The problem: Once you find the line containing "Yamaha Ténéré (117, 413)" in the data below, copy it and each following line exactly, up to and including the line containing "Screenshot is 180x2576.", and nothing else.

————————

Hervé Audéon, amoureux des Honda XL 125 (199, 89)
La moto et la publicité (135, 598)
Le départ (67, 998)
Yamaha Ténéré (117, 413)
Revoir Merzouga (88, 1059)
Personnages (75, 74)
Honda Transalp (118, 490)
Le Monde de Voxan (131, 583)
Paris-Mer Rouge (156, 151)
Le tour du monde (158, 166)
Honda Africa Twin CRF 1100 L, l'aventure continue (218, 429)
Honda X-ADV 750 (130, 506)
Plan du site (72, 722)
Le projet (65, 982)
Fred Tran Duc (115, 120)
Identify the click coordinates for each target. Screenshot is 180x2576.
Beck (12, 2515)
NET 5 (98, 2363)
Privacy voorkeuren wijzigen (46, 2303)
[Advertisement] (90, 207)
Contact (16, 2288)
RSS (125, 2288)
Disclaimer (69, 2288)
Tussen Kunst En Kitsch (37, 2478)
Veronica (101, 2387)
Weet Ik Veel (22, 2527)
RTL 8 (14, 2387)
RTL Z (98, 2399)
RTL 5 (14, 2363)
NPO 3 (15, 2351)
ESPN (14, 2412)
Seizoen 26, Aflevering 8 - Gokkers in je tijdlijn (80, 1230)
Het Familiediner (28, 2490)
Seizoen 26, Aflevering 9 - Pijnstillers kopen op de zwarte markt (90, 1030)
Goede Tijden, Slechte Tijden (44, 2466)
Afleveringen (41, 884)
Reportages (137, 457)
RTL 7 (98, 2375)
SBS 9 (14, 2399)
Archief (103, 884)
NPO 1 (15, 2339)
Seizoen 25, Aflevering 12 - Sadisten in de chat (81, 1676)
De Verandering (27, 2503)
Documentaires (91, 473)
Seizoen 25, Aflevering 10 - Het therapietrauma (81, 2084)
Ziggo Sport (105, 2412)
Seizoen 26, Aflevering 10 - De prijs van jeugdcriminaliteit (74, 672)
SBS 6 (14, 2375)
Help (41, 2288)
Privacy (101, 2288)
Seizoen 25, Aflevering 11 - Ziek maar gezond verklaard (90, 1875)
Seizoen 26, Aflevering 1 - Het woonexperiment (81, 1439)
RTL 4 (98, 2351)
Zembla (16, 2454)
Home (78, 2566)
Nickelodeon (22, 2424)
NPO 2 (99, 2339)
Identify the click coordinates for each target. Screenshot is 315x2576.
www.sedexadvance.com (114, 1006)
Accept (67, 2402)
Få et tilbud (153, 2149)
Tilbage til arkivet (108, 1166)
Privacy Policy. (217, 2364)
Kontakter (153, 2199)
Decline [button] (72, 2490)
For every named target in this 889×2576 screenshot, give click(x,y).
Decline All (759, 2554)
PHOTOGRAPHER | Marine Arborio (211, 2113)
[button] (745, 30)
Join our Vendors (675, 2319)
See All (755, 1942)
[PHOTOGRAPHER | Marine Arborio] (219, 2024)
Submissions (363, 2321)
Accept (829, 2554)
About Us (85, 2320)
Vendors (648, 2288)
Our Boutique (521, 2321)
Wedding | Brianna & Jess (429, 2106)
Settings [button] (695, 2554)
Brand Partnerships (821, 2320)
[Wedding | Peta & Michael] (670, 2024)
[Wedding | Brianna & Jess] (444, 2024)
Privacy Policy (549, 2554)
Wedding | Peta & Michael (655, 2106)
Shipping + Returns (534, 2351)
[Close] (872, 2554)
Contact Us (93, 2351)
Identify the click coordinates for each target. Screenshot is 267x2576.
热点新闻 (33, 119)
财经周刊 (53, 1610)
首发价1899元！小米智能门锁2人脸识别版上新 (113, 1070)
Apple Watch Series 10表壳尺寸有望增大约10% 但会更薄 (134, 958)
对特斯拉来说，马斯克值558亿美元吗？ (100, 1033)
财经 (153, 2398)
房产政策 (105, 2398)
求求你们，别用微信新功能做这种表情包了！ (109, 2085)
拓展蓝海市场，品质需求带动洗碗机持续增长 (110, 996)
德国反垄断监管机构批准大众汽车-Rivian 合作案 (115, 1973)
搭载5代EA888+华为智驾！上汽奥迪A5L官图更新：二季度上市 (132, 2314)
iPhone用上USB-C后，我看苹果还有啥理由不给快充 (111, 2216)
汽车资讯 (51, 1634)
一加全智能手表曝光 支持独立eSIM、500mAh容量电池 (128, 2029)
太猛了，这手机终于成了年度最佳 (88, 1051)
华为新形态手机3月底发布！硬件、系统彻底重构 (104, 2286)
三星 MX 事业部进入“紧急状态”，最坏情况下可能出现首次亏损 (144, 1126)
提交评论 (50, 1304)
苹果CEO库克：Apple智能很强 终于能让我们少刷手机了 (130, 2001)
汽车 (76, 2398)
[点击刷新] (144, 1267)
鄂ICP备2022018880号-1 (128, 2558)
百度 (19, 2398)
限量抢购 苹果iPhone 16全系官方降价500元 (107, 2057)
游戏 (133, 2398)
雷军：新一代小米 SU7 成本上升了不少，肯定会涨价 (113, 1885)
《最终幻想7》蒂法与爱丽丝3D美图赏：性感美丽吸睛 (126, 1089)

————————

Solution:
Yamaha Ténéré (117, 413)
Revoir Merzouga (88, 1059)
Personnages (75, 74)
Honda Transalp (118, 490)
Le Monde de Voxan (131, 583)
Paris-Mer Rouge (156, 151)
Le tour du monde (158, 166)
Honda Africa Twin CRF 1100 L, l'aventure continue (218, 429)
Honda X-ADV 750 (130, 506)
Plan du site (72, 722)
Le projet (65, 982)
Fred Tran Duc (115, 120)
Identify the click coordinates for each target. Screenshot is 180x2576.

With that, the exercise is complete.